— begin Extracted information —

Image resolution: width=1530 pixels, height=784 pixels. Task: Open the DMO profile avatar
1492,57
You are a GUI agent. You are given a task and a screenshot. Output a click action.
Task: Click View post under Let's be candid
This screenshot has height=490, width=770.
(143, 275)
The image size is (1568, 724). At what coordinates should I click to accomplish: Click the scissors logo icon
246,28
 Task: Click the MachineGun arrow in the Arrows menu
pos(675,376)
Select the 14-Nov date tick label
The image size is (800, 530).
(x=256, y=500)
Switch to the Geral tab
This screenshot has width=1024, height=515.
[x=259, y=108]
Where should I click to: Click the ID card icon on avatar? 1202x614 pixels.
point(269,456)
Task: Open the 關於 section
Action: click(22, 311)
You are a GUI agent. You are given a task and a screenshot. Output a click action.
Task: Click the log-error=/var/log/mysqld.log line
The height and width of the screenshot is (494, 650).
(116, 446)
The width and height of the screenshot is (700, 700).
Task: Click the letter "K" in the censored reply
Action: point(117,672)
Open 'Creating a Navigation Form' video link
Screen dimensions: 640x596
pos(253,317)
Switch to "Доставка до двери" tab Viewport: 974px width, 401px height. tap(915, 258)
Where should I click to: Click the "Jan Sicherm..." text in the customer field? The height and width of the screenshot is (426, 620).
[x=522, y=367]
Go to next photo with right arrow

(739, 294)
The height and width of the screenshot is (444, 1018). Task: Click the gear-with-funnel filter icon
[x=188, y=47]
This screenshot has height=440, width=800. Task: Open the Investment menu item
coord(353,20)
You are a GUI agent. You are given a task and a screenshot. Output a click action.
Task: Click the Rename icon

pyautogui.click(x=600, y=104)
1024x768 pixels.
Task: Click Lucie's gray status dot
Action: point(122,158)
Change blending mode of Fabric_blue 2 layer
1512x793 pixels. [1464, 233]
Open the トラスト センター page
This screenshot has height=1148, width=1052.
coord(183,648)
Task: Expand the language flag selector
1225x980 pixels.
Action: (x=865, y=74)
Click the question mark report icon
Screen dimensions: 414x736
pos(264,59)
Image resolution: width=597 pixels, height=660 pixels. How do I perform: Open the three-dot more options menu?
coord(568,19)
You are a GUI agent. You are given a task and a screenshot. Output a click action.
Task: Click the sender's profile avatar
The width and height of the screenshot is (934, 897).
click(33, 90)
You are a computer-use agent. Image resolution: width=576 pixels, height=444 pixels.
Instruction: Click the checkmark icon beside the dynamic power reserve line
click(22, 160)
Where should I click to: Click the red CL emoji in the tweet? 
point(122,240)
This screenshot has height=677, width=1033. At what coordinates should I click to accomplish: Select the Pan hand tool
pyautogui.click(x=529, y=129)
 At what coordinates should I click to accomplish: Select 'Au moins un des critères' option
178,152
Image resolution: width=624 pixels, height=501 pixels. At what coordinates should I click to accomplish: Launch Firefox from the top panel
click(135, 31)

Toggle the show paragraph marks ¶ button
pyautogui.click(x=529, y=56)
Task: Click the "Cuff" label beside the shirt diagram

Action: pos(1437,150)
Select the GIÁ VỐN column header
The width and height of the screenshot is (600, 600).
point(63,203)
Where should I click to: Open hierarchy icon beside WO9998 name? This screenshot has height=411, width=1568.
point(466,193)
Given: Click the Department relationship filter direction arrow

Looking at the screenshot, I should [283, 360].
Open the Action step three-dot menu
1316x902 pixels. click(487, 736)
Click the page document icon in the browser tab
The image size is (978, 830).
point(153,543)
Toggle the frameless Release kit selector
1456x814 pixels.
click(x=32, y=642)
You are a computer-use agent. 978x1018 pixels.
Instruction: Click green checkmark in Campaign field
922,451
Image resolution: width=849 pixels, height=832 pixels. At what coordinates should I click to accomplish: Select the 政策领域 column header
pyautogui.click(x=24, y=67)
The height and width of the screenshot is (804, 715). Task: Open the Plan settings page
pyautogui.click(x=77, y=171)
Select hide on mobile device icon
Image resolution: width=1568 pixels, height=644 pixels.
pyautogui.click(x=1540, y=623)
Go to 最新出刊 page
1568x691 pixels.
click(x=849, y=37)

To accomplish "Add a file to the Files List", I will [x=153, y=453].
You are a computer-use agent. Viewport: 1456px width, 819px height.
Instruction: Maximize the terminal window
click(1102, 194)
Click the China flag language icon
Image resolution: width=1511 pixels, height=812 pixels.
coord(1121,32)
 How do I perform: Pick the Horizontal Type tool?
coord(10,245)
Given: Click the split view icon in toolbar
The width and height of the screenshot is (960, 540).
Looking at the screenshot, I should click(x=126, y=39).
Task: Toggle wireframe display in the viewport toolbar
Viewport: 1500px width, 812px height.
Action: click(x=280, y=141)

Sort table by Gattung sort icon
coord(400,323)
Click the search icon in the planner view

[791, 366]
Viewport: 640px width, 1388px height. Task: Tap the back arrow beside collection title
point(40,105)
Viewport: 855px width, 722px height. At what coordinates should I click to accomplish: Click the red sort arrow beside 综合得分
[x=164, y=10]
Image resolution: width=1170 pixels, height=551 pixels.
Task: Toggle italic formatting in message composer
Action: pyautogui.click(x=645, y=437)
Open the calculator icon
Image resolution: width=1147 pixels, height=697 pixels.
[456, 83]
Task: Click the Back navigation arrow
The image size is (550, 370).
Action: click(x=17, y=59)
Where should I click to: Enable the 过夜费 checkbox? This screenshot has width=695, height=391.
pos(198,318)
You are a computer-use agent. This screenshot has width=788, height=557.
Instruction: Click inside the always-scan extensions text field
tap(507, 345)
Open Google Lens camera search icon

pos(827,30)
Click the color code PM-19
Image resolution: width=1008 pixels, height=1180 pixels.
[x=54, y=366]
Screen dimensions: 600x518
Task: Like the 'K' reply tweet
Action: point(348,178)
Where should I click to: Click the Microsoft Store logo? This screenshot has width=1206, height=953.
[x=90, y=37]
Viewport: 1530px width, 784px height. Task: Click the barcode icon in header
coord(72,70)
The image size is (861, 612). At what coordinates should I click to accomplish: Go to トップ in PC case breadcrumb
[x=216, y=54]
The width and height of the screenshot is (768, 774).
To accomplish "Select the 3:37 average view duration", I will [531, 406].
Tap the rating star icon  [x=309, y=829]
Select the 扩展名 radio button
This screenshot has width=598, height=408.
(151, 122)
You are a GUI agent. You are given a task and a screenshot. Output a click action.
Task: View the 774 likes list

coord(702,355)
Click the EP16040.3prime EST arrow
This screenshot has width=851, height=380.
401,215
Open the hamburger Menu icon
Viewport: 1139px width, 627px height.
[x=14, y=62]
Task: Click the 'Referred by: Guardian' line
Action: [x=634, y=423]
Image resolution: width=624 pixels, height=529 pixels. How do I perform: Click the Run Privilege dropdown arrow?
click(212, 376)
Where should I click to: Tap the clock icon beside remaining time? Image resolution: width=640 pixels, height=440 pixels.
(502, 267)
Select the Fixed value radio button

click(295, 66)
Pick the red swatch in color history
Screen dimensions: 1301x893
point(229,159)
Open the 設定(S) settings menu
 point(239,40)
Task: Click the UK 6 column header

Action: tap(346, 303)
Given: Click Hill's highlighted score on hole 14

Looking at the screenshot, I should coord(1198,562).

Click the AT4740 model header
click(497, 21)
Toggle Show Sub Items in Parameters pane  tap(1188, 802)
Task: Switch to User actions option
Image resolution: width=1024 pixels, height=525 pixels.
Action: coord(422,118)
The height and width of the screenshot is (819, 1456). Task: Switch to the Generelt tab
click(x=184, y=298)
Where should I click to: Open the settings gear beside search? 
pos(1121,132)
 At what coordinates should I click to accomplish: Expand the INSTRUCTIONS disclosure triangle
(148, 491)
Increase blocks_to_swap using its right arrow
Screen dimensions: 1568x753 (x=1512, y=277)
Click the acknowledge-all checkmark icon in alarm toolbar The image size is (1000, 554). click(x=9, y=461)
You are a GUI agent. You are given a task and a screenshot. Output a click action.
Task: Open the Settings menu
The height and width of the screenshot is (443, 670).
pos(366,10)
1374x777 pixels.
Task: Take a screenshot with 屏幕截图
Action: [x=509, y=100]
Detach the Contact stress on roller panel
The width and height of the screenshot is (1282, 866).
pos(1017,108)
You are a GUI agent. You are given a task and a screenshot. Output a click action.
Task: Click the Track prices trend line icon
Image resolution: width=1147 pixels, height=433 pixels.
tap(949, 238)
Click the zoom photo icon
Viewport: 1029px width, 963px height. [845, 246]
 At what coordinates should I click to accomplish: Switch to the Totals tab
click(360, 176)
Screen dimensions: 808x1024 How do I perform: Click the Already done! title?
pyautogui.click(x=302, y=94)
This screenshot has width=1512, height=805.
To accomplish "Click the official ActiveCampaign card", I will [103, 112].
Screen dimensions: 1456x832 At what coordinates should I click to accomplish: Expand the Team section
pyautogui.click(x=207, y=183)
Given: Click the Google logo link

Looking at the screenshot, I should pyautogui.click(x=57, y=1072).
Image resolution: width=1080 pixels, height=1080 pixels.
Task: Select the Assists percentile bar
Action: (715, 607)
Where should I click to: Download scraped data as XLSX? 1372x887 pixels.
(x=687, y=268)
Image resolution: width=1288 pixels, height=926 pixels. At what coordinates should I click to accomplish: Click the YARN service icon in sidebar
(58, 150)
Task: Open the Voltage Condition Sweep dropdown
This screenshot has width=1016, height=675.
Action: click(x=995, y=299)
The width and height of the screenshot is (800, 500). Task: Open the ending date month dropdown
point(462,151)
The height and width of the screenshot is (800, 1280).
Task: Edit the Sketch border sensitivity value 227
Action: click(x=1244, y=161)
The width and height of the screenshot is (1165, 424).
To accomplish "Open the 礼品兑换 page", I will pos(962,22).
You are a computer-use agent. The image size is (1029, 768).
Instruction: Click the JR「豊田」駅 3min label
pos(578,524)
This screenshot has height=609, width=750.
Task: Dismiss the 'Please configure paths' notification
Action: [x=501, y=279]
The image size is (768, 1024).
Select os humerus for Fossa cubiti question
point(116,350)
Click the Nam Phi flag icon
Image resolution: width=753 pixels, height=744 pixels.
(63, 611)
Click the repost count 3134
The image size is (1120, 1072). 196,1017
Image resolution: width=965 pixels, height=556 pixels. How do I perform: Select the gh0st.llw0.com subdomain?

— end Extracted information —

• _What is being asked_
Could you output the entries as a Markdown table, starting at the line that contains "Given: Click the Department" and ending at the line that contains "pyautogui.click(x=1540, y=623)"? Use the columns n (row number) and Line, and leave out blank lines.

• _Exercise answer_
| n | Line |
|---|---|
| 1 | Given: Click the Department relationship filter direction arrow |
| 2 | Looking at the screenshot, I should [283, 360]. |
| 3 | Open the Action step three-dot menu |
| 4 | 1316x902 pixels. click(487, 736) |
| 5 | Click the page document icon in the browser tab |
| 6 | The image size is (978, 830). |
| 7 | point(153,543) |
| 8 | Toggle the frameless Release kit selector |
| 9 | 1456x814 pixels. |
| 10 | click(x=32, y=642) |
| 11 | You are a computer-use agent. 978x1018 pixels. |
| 12 | Instruction: Click green checkmark in Campaign field |
| 13 | 922,451 |
| 14 | Image resolution: width=849 pixels, height=832 pixels. At what coordinates should I click to accomplish: Select the 政策领域 column header |
| 15 | pyautogui.click(x=24, y=67) |
| 16 | The height and width of the screenshot is (804, 715). Task: Open the Plan settings page |
| 17 | pyautogui.click(x=77, y=171) |
| 18 | Select hide on mobile device icon |
| 19 | Image resolution: width=1568 pixels, height=644 pixels. |
| 20 | pyautogui.click(x=1540, y=623) |